THE EXERCISE:
Render the data below as a Markdown table with columns titled Row and Line. Give each nonblank line its own numbered row and omit blank lines.
>>>>>
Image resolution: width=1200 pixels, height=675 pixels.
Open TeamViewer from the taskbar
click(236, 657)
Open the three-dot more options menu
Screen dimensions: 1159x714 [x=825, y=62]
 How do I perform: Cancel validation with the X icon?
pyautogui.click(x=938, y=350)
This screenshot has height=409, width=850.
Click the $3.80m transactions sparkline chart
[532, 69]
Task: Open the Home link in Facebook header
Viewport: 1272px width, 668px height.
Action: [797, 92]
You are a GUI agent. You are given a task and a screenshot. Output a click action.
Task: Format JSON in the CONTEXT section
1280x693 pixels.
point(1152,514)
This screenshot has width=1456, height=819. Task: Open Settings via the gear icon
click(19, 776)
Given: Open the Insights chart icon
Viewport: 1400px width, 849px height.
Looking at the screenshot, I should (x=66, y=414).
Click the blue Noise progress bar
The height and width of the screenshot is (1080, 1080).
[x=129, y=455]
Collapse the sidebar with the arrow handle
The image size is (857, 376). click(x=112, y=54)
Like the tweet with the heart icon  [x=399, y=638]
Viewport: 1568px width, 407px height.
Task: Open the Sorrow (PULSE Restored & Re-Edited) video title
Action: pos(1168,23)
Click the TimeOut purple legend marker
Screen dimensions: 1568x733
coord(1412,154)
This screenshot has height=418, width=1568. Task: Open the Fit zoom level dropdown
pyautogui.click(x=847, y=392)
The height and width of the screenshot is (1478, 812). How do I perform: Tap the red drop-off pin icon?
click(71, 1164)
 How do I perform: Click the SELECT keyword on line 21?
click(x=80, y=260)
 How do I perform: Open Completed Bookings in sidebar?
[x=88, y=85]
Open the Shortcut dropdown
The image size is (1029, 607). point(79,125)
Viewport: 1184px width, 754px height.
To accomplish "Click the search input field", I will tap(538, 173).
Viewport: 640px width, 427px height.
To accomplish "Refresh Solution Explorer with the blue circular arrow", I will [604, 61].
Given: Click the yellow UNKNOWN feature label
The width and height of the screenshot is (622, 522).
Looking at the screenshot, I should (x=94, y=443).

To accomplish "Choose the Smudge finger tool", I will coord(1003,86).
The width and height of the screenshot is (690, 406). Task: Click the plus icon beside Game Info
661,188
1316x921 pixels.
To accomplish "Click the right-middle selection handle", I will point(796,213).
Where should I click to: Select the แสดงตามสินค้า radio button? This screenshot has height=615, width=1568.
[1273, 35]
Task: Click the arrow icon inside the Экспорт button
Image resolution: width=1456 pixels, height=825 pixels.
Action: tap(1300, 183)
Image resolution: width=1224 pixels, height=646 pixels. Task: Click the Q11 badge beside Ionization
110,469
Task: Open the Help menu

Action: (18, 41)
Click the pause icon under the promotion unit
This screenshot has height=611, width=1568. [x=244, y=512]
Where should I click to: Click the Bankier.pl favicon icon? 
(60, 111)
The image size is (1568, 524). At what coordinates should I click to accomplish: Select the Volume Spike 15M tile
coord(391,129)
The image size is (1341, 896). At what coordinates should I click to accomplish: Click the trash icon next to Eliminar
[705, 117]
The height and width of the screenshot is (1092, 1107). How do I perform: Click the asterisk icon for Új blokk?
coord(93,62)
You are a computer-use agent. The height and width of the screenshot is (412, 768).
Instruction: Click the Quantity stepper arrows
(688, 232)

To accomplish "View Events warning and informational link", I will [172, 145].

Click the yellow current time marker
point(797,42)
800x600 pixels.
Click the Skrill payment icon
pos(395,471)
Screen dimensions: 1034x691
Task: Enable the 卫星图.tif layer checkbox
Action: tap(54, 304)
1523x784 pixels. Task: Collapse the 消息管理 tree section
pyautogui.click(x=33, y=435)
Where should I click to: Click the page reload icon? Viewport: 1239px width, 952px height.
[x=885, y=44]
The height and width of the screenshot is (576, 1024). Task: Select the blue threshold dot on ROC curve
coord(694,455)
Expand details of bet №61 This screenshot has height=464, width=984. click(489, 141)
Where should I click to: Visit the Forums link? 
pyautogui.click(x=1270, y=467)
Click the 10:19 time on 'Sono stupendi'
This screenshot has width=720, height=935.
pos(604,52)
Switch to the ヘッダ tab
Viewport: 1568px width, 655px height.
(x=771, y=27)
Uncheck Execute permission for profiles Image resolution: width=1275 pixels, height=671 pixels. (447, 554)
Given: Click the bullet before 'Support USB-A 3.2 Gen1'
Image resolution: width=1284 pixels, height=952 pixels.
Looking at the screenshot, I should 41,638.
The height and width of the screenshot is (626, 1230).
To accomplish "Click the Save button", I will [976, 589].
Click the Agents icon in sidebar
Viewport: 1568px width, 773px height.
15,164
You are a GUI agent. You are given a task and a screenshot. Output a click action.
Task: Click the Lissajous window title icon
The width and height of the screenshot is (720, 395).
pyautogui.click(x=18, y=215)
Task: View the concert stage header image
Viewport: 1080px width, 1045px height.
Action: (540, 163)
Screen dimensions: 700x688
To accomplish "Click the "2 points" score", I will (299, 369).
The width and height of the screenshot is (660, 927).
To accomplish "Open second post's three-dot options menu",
<<<<<
EXERCISE OUTPUT:
| Row | Line |
|---|---|
| 1 | Image resolution: width=1200 pixels, height=675 pixels. |
| 2 | Open TeamViewer from the taskbar |
| 3 | click(236, 657) |
| 4 | Open the three-dot more options menu |
| 5 | Screen dimensions: 1159x714 [x=825, y=62] |
| 6 |  How do I perform: Cancel validation with the X icon? |
| 7 | pyautogui.click(x=938, y=350) |
| 8 | This screenshot has height=409, width=850. |
| 9 | Click the $3.80m transactions sparkline chart |
| 10 | [532, 69] |
| 11 | Task: Open the Home link in Facebook header |
| 12 | Viewport: 1272px width, 668px height. |
| 13 | Action: [797, 92] |
| 14 | You are a GUI agent. You are given a task and a screenshot. Output a click action. |
| 15 | Task: Format JSON in the CONTEXT section |
| 16 | 1280x693 pixels. |
| 17 | point(1152,514) |
| 18 | This screenshot has width=1456, height=819. Task: Open Settings via the gear icon |
| 19 | click(19, 776) |
| 20 | Given: Open the Insights chart icon |
| 21 | Viewport: 1400px width, 849px height. |
| 22 | Looking at the screenshot, I should (x=66, y=414). |
| 23 | Click the blue Noise progress bar |
| 24 | The height and width of the screenshot is (1080, 1080). |
| 25 | [x=129, y=455] |
| 26 | Collapse the sidebar with the arrow handle |
| 27 | The image size is (857, 376). click(x=112, y=54) |
| 28 | Like the tweet with the heart icon  [x=399, y=638] |
| 29 | Viewport: 1568px width, 407px height. |
| 30 | Task: Open the Sorrow (PULSE Restored & Re-Edited) video title |
| 31 | Action: pos(1168,23) |
| 32 | Click the TimeOut purple legend marker |
| 33 | Screen dimensions: 1568x733 |
| 34 | coord(1412,154) |
| 35 | This screenshot has height=418, width=1568. Task: Open the Fit zoom level dropdown |
| 36 | pyautogui.click(x=847, y=392) |
| 37 | The height and width of the screenshot is (1478, 812). How do I perform: Tap the red drop-off pin icon? |
| 38 | click(71, 1164) |
| 39 |  How do I perform: Click the SELECT keyword on line 21? |
| 40 | click(x=80, y=260) |
| 41 |  How do I perform: Open Completed Bookings in sidebar? |
| 42 | [x=88, y=85] |
| 43 | Open the Shortcut dropdown |
| 44 | The image size is (1029, 607). point(79,125) |
| 45 | Viewport: 1184px width, 754px height. |
| 46 | To accomplish "Click the search input field", I will tap(538, 173). |
| 47 | Viewport: 640px width, 427px height. |
| 48 | To accomplish "Refresh Solution Explorer with the blue circular arrow", I will [604, 61]. |
| 49 | Given: Click the yellow UNKNOWN feature label |
| 50 | The width and height of the screenshot is (622, 522). |
| 51 | Looking at the screenshot, I should (x=94, y=443). |
| 52 | To accomplish "Choose the Smudge finger tool", I will coord(1003,86). |
| 53 | The width and height of the screenshot is (690, 406). Task: Click the plus icon beside Game Info |
| 54 | 661,188 |
| 55 | 1316x921 pixels. |
| 56 | To accomplish "Click the right-middle selection handle", I will point(796,213). |
| 57 | Where should I click to: Select the แสดงตามสินค้า radio button? This screenshot has height=615, width=1568. |
| 58 | [1273, 35] |
| 59 | Task: Click the arrow icon inside the Экспорт button |
| 60 | Image resolution: width=1456 pixels, height=825 pixels. |
| 61 | Action: tap(1300, 183) |
| 62 | Image resolution: width=1224 pixels, height=646 pixels. Task: Click the Q11 badge beside Ionization |
| 63 | 110,469 |
| 64 | Task: Open the Help menu |
| 65 | Action: (18, 41) |
| 66 | Click the pause icon under the promotion unit |
| 67 | This screenshot has height=611, width=1568. [x=244, y=512] |
| 68 | Where should I click to: Click the Bankier.pl favicon icon?  |
| 69 | (60, 111) |
| 70 | The image size is (1568, 524). At what coordinates should I click to accomplish: Select the Volume Spike 15M tile |
| 71 | coord(391,129) |
| 72 | The image size is (1341, 896). At what coordinates should I click to accomplish: Click the trash icon next to Eliminar |
| 73 | [705, 117] |
| 74 | The height and width of the screenshot is (1092, 1107). How do I perform: Click the asterisk icon for Új blokk? |
| 75 | coord(93,62) |
| 76 | You are a computer-use agent. The height and width of the screenshot is (412, 768). |
| 77 | Instruction: Click the Quantity stepper arrows |
| 78 | (688, 232) |
| 79 | To accomplish "View Events warning and informational link", I will [172, 145]. |
| 80 | Click the yellow current time marker |
| 81 | point(797,42) |
| 82 | 800x600 pixels. |
| 83 | Click the Skrill payment icon |
| 84 | pos(395,471) |
| 85 | Screen dimensions: 1034x691 |
| 86 | Task: Enable the 卫星图.tif layer checkbox |
| 87 | Action: tap(54, 304) |
| 88 | 1523x784 pixels. Task: Collapse the 消息管理 tree section |
| 89 | pyautogui.click(x=33, y=435) |
| 90 | Where should I click to: Click the page reload icon? Viewport: 1239px width, 952px height. |
| 91 | [x=885, y=44] |
| 92 | The height and width of the screenshot is (576, 1024). Task: Select the blue threshold dot on ROC curve |
| 93 | coord(694,455) |
| 94 | Expand details of bet №61 This screenshot has height=464, width=984. click(489, 141) |
| 95 | Where should I click to: Visit the Forums link?  |
| 96 | pyautogui.click(x=1270, y=467) |
| 97 | Click the 10:19 time on 'Sono stupendi' |
| 98 | This screenshot has width=720, height=935. |
| 99 | pos(604,52) |
| 100 | Switch to the ヘッダ tab |
| 101 | Viewport: 1568px width, 655px height. |
| 102 | (x=771, y=27) |
| 103 | Uncheck Execute permission for profiles Image resolution: width=1275 pixels, height=671 pixels. (447, 554) |
| 104 | Given: Click the bullet before 'Support USB-A 3.2 Gen1' |
| 105 | Image resolution: width=1284 pixels, height=952 pixels. |
| 106 | Looking at the screenshot, I should 41,638. |
| 107 | The height and width of the screenshot is (626, 1230). |
| 108 | To accomplish "Click the Save button", I will [976, 589]. |
| 109 | Click the Agents icon in sidebar |
| 110 | Viewport: 1568px width, 773px height. |
| 111 | 15,164 |
| 112 | You are a GUI agent. You are given a task and a screenshot. Output a click action. |
| 113 | Task: Click the Lissajous window title icon |
| 114 | The width and height of the screenshot is (720, 395). |
| 115 | pyautogui.click(x=18, y=215) |
| 116 | Task: View the concert stage header image |
| 117 | Viewport: 1080px width, 1045px height. |
| 118 | Action: (540, 163) |
| 119 | Screen dimensions: 700x688 |
| 120 | To accomplish "Click the "2 points" score", I will (299, 369). |
| 121 | The width and height of the screenshot is (660, 927). |
| 122 | To accomplish "Open second post's three-dot options menu", |